There are presently 43 Shari’a-compliant investment companies with assets under management (AuM) totalling KWD4.3 billion as at January 2017. Many Islamic investment companies are subsidiaries of large groups and banks in Kuwait. The number of registered companies surpassed conventional investment companies (Figure 5) but the volume of AuM was less than that of the conventional companies except for 2016 where total assets held by Islamic investment companies was KWD4.4 billion compared to KWD3.7 billion held by conventional companies (Figure 6). The AuM of Islamic investment companies registered a CAGR of 3.6% from 2012 to 2016.

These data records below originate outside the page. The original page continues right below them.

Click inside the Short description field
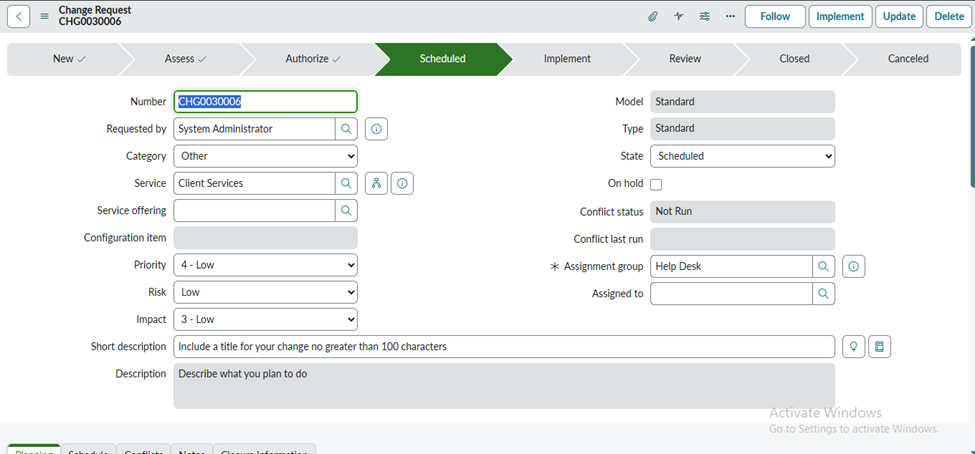This screenshot has width=975, height=454. point(504,346)
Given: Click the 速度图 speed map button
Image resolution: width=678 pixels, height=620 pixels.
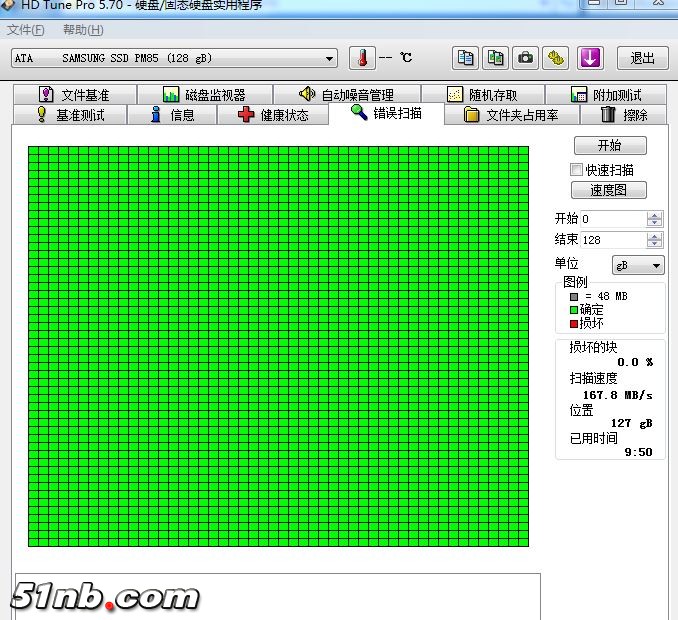Looking at the screenshot, I should [609, 190].
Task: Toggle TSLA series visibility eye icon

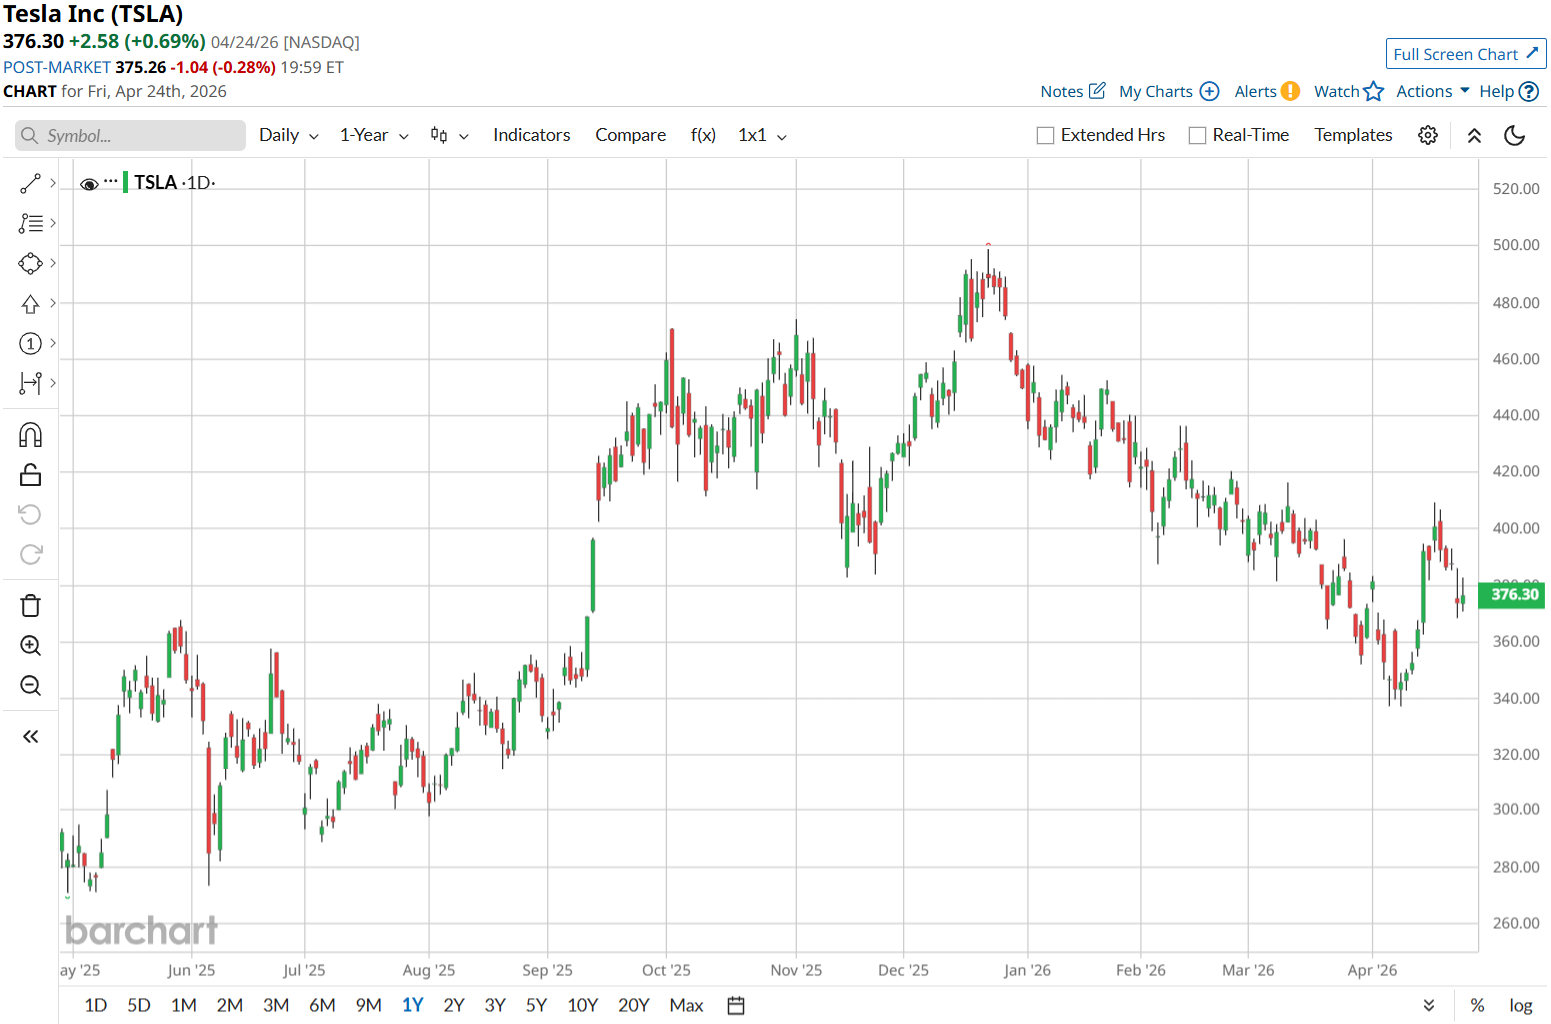Action: [89, 184]
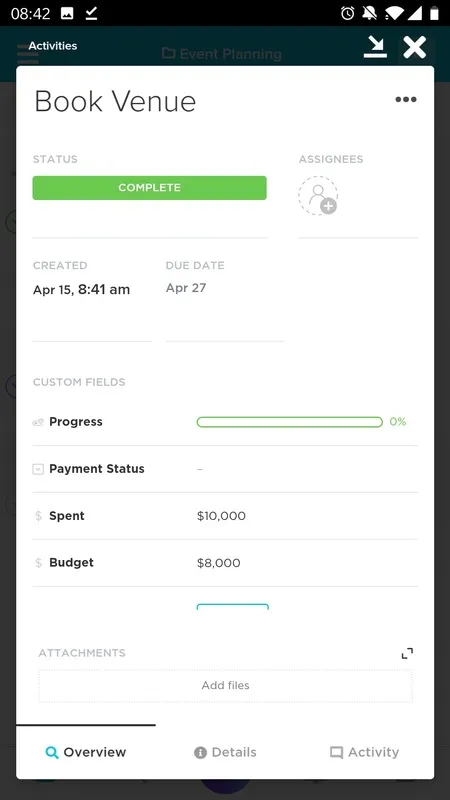
Task: Edit the Book Venue task title
Action: click(115, 101)
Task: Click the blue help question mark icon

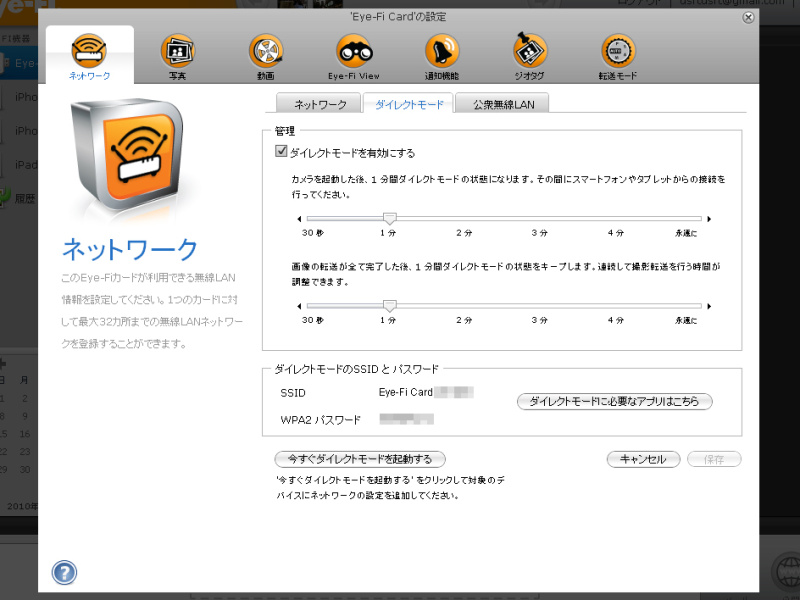Action: tap(64, 573)
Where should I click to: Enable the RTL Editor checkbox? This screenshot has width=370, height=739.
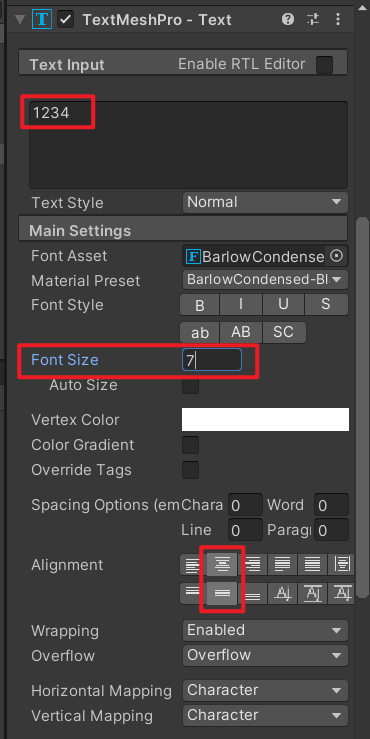pyautogui.click(x=324, y=65)
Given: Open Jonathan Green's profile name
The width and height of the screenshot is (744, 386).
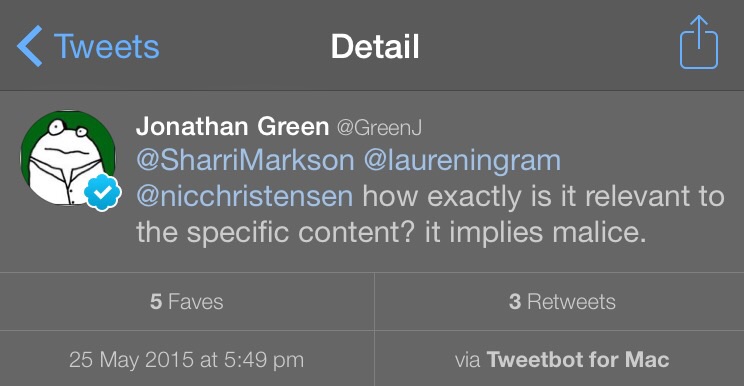Looking at the screenshot, I should coord(232,127).
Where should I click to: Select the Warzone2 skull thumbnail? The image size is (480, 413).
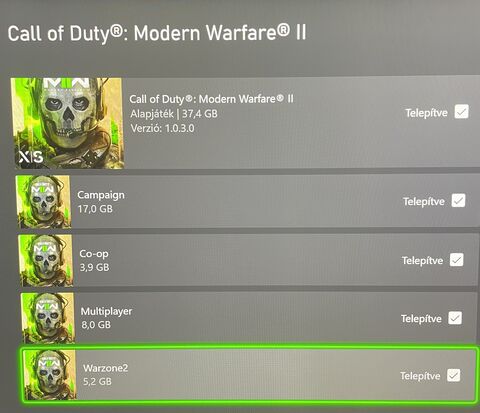pos(50,374)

As of the 13th September 2011, the responsibility of the oversight and supervision of investment funds was transferred from the CBK to the CMA in accordance with Law No 7 of 2010 concerning the establishment of the CMA and the Regulation of Securities’ Activity. With this move, CBK’s role is mainly confined to the supervision of their practiced financial activities only, while the CMA regulates all aspects and matters relating to investment funds, whether locally established or foreign funds to include marketing of the funds and the offering and sale of units. The Capital Market Law (CML) does not specify any distinct rules for Islamic funds but references are made in the bylaws. Although the procedures for establishing Islamic funds are the same as conventional investment funds, Islamic funds are subject to another layer of internal approval by the CMA as Islamic fund applications are referred to the “Advisory Council for Shari’ah Supervision”. The Council was established by CMA to be the “reference in all matters related to the Authority’s resolution in Shari’a-compliant activity”.

Sukuk Market

The sukuk market in Kuwait is still hindered by the lack of a specific legal framework, shortage of expertise in structuring sukuk, and the absence of government sukuk. Corporate sukuk issuance has also been limited due to the sector’s heavy reliance on bank lending, helped by strong liquidity; which has resulted in the almost complete absence of corporate sukuk issuance in 2014 and 2015. In fact, Kuwait is the only GCC domicile that did not witness any sukuk issuance in 2015. The implementation of the new sukuk bylaws which became effective in November 2015, have had tangible results. In 2016, two sukuk worth US$450 million were issued in Kuwait by Islamic commercial banks like Ahli United Bank and Boubyan Bank. These were the first publicly listed sukuk by local corporates since 2007. In February 2017, a US$500 million sukuk with a 7 year tenor was issued by Equate 2024.
Before the global financial crisis, sukuk issuance increased substantially to record a high of US$945 million worth of total sukuk issued in Kuwait in 2007 (Figure 7). However, the global crisis caused a severe impact on the country’s financial market, resulting in several institutions defaulting on their ongoing sukuk obligations. This had subsequently resulted in a virtual suspension of any new sukuk issuance in 2009 and 2010. Although, sukuk issuance picked up again in 2011, the Arab Spring had largely affected investor’s confidence, which is reflected in the subsequent years as the sukuk market witnessed a declined in new issuance.

Conclusion

Islamic banking and finance in Kuwait is poised for continued growth after weathering the global financial crisis, two sukuk defaults – Investment Dar and International Investment  Group, and a difficult period linked to the broader economic volatility that has impacted the  Gulf region in recent years. A reliance on oil revenues in the economy at large and real estate and equity throughout the financial industry is considered a key issue for financial institutions operating in Kuwait. However, with a raft of large-scale, government-led development projects on the docket, rising retail deposits and strong support from regulators and other authorities, the industry is set for tremendous growth over the coming years.